In a study involving 16 men who have sex with men (MSM) infected with mpox, viral DNA remained detectable in skin lesions for 17 to 31 days after symptom onset. The findings were published in the Journal of the American Academy of Dermatology.
All MSM included in the study had contracted mpox through sexual transmission, and their median age was 36. None were treated with antivirals throughout the course of the study. Swabs were obtained on day 1 of study enrollment and during more than a month of follow-up.
Based on these data, we can question whether three weeks of isolation is sufficient.
On day 1 of the study, all subjects had detectable viral DNA in skin lesions, and 94% had detectable viral DNA in the oropharynx. On day 7, all subjects tested positive in the skin lesions, and 88% tested positive in the oropharynx, the authors said.
"On Day 14, although all subjects had healing skin lesions, most (88%) tested positive in the lesions; in contrast, only 50% tested positive in the oropharynx," the authors said.
The average day of DNA detection in skin lesions following symptom onset was 23 days (95% confidence interval, 21 to 25 days), and 21 days in the oropharynx.
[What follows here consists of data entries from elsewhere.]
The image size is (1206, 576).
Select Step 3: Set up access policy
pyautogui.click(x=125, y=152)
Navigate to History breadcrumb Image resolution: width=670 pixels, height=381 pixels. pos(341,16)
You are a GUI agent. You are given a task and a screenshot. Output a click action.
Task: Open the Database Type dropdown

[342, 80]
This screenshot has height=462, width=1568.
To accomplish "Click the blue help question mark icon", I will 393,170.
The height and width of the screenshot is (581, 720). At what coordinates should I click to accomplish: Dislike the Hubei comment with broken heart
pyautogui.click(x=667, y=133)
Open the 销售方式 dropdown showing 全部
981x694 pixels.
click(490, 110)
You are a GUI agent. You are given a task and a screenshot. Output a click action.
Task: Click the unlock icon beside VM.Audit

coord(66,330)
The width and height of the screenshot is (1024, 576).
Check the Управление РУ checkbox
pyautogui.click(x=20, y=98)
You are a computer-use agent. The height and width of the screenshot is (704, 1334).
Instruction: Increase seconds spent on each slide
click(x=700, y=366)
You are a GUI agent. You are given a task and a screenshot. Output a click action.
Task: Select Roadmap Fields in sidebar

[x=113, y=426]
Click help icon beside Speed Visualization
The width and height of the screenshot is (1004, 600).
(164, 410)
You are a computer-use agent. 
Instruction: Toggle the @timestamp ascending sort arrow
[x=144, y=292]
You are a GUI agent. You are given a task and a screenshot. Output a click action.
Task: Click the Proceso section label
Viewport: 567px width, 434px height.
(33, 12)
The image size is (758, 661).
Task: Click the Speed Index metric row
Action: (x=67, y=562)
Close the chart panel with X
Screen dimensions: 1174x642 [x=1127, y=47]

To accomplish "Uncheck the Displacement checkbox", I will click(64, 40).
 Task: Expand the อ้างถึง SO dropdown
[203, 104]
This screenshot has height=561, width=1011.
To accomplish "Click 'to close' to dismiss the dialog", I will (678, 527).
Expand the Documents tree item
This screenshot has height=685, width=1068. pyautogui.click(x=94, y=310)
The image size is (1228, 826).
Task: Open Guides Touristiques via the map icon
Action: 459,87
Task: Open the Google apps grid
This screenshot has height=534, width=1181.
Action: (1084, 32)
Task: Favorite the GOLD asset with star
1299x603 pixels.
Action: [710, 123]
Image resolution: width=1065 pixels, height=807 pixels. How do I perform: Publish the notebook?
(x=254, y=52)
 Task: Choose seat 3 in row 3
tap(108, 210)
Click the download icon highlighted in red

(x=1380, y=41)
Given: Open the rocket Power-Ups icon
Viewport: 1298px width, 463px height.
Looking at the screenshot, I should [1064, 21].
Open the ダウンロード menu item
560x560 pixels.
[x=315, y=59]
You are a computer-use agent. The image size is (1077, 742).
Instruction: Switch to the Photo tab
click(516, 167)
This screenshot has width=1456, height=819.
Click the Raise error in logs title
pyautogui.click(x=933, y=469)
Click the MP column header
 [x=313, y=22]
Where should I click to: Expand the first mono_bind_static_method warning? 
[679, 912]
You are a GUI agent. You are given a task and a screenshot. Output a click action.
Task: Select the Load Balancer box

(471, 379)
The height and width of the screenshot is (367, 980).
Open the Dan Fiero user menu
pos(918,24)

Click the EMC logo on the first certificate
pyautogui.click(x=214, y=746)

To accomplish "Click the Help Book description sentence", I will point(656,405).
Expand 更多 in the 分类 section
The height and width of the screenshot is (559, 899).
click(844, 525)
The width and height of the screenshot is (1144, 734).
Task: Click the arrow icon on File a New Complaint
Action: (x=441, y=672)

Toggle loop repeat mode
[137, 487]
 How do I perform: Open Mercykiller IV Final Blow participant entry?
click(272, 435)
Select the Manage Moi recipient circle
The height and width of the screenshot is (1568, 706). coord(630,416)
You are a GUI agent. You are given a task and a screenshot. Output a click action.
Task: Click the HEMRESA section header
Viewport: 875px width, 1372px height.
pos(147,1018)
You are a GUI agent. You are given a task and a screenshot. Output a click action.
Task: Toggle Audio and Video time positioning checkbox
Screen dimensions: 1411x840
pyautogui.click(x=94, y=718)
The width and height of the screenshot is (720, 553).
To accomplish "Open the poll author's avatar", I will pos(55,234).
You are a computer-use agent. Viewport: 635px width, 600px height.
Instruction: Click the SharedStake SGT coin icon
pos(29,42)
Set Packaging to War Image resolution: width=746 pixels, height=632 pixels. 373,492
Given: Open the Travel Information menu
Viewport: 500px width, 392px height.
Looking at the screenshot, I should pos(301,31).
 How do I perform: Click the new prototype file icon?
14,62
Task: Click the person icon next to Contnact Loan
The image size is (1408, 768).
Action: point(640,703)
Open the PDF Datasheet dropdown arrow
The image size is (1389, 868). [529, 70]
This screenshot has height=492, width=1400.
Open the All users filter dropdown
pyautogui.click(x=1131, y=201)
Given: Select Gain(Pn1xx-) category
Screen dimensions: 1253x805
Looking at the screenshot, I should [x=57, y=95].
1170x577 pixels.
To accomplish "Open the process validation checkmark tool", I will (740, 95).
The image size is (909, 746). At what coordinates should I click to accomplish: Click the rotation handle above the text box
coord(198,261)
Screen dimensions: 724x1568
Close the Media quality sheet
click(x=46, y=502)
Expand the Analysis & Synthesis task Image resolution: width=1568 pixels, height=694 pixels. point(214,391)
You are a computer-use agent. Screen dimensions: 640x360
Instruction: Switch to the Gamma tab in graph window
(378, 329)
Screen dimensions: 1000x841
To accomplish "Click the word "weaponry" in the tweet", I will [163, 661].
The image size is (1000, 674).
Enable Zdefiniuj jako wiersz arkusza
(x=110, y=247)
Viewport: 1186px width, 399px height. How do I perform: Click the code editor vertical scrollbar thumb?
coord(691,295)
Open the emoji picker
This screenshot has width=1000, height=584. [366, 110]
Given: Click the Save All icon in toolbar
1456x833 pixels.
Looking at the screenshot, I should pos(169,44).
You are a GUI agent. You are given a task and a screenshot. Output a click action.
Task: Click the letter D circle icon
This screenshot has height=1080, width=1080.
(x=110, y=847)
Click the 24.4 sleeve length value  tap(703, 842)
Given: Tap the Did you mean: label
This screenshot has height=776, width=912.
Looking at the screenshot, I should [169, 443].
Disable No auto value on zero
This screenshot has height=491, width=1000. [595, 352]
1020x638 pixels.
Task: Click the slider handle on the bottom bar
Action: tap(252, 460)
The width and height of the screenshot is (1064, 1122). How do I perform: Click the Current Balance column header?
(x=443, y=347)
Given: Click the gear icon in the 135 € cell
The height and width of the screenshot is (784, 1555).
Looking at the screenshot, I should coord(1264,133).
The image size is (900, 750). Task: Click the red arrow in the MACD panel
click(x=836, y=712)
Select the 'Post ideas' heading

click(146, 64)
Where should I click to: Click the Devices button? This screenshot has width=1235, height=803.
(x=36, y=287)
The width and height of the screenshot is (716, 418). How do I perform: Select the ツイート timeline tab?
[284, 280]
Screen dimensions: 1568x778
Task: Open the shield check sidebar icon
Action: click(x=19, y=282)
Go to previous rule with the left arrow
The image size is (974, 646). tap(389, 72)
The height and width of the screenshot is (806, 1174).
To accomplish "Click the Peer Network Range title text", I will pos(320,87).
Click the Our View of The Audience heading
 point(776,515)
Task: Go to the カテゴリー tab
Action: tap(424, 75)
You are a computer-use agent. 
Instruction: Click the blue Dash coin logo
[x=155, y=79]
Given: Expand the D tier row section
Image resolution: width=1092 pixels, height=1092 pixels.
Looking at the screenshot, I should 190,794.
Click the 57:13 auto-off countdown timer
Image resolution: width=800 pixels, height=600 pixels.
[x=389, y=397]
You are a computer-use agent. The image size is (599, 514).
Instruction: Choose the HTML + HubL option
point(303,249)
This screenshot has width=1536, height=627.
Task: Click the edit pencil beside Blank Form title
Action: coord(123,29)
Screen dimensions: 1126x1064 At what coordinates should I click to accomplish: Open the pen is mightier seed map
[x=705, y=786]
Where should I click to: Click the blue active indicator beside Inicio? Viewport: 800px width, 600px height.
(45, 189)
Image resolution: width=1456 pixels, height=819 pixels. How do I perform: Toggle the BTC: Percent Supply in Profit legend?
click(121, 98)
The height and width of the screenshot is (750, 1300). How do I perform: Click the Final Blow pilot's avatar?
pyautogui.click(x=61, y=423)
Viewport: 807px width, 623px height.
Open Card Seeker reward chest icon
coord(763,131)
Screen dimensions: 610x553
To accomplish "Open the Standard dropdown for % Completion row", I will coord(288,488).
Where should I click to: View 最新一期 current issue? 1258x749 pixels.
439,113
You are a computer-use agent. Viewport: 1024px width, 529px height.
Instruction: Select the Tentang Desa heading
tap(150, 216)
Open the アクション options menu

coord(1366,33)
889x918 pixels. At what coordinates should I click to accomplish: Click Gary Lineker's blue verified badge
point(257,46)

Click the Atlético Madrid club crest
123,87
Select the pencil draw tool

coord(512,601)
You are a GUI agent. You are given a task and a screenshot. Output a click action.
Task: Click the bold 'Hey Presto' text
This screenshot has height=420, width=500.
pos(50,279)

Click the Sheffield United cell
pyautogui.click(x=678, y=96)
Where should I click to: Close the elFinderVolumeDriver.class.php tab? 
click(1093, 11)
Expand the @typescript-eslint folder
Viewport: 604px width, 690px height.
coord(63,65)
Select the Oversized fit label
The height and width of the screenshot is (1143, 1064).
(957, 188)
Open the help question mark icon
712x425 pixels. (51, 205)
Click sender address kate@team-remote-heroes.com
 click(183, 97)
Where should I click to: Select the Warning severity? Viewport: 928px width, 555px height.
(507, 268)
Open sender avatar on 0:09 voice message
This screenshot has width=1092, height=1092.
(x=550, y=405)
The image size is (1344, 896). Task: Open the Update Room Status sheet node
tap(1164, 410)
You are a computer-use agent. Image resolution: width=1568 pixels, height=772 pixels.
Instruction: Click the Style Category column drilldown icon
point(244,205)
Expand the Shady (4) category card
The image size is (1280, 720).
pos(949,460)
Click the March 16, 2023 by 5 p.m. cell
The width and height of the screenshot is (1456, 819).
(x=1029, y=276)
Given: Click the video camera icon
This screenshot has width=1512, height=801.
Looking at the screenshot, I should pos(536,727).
Guidelines might not be sufficient
Currently, the Centers for Disease Control and Prevention (CDC) recommends mpox patients wait 21 days before resuming sexual activity to avoid the spread of the disease.
"Based on these data, we can question whether three weeks of isolation is sufficient," the authors write. "However, the presence of genetic material in samples does not mean the presence of viable viral particles; thus, virus infectivity tests should be conducted to understand the significance of the persistence of viral DNA in skin lesions and the oropharynx."